Sorry, forgot to reply to all.


---------- Forwarded message ----------
From: Sean Bartell <wingedtachikoma at gmail.com>
Date: Fri, Mar 20, 2009 at 5:58 PM
Subject: Re: [Haskell-beginners] Fractional Int
To: Zachary Turner <divisortheory at gmail.com>


For a type "a" to be Fractional requires there to be:
(/) :: a -> a -> a
You can't divide an Int by another Int and (in general) get a third
Int. You would probably want something like a "Fractionable"
typeclass, with
(/) :: a -> a -> b
which would result in a Rational, but Haskell doesn't have this.
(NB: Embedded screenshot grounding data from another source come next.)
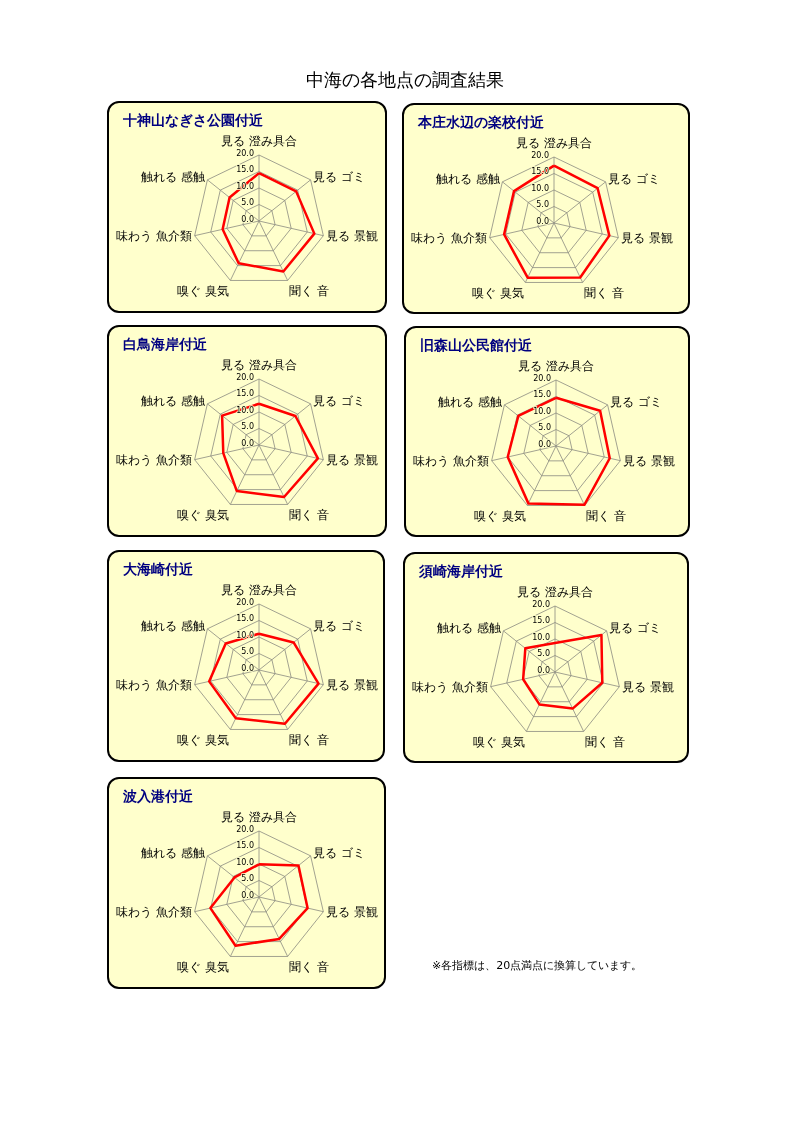  Describe the element at coordinates (193, 120) in the screenshot. I see `chart-title: 十神山なぎさ公園付近` at that location.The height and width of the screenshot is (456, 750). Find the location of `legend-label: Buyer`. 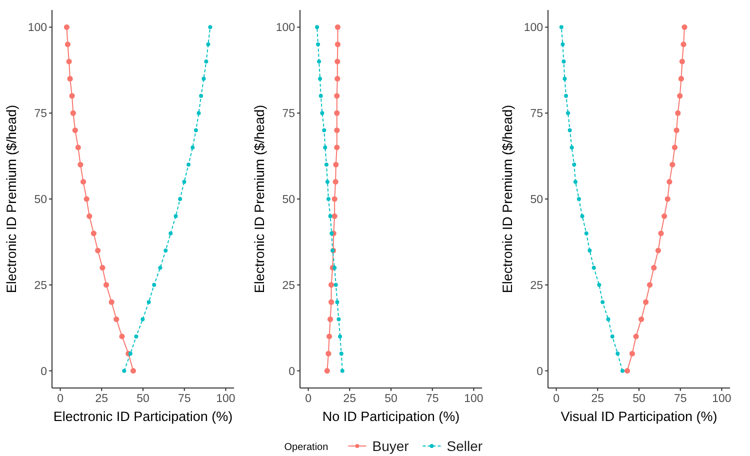

legend-label: Buyer is located at coordinates (391, 446).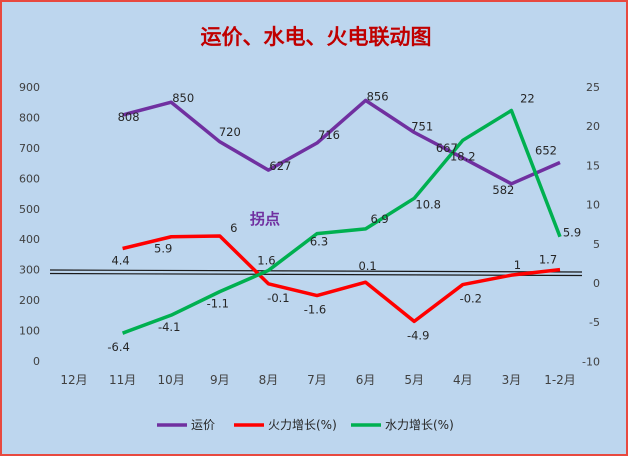 The width and height of the screenshot is (628, 458). I want to click on freight-price-line, so click(342, 142).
2009/3/20 Zachary Turner <divisortheory at gmail.com>
>
> Why is there no instance of Fractional Int or Fractional Integer?  Obviously integers are fractions with denominator 1.  I was just doing some basic stuff to get more familiar with Haskell, and was seriously racking my brain trying to figure out why the following wouldn't work:
>
> intToString :: Int -> [Char]
> intToString n | n<10 = chr (n + (ord '0')):[]
> intToString n =
>     let q = truncate (n/10)
>         r = n `mod` 10
>         o = ord '0'
>         ch = chr (r + o)
>     in ch:(intToString q)
>
> (yes, this ends up converting the string in reverse, but that's another issue :P)
>
> I later realized that I could use members of the Integral typeclass such as divMod, mod, etc to make this better, but nonetheless, why should truncate(n/10) be invalid, when n is an Int?  changing it to truncate((toRational n)/10) works, but I would expect Integers to already be rational.